Americans think that British food, with the possible exception of fish and chips, which rather intrigues them, is awful. The French are even ruder, but that's by the by. Besides, we shouldn't get too wound up by what the Yanks think of us because on the whole they take a kind of 1950s B-movie view of the United Kingdom. Not so long ago, I read a travel article in an American newspaper, written by a woman who'd spent a long weekend in London. She concluded the piece by expressing profound regret that she hadn't been in the city long enough to experience a proper London pea-souper. And the newspaper in question wasn't the Boondocks Bugle, I might add, but the great New York Times.

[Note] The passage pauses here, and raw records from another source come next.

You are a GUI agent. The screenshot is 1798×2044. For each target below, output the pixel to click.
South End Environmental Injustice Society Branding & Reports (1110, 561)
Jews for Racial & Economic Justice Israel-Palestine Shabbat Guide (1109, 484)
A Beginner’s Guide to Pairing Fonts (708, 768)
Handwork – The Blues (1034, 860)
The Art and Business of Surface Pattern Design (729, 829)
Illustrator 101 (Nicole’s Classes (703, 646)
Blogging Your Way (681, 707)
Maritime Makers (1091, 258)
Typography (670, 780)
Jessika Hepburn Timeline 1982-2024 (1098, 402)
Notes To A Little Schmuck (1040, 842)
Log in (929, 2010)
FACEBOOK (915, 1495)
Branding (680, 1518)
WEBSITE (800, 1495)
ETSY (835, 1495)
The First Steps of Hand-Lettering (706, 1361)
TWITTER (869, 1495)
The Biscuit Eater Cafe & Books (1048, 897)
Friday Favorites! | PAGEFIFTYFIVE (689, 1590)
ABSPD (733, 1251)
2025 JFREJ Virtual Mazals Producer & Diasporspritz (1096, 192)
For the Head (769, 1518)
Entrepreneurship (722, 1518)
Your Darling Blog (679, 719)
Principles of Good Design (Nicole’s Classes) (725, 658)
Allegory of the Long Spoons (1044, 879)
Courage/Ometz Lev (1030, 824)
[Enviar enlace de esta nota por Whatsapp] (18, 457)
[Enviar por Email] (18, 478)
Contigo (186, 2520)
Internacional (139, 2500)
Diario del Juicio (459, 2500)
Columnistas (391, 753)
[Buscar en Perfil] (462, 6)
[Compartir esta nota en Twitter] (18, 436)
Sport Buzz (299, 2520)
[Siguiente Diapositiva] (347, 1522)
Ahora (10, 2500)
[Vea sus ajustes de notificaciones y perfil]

Anyway, I was surprised that nobody in Huntington, West Virginia, the setting for Jamie's American Food Revolution, thought to challenge the stature of their self-appointed saviour by bringing up the feeble international reputation of British cuisine. Short of cocking shotguns, they tried every other means of showing him how very unwelcome he was, starting with a radio-show host who bluntly asked "who made you king?" Cut to Jamie, still recovering from an encounter that he'd clearly expected to be friendlier. "I thought there were only miserable bastards like that in England," he said.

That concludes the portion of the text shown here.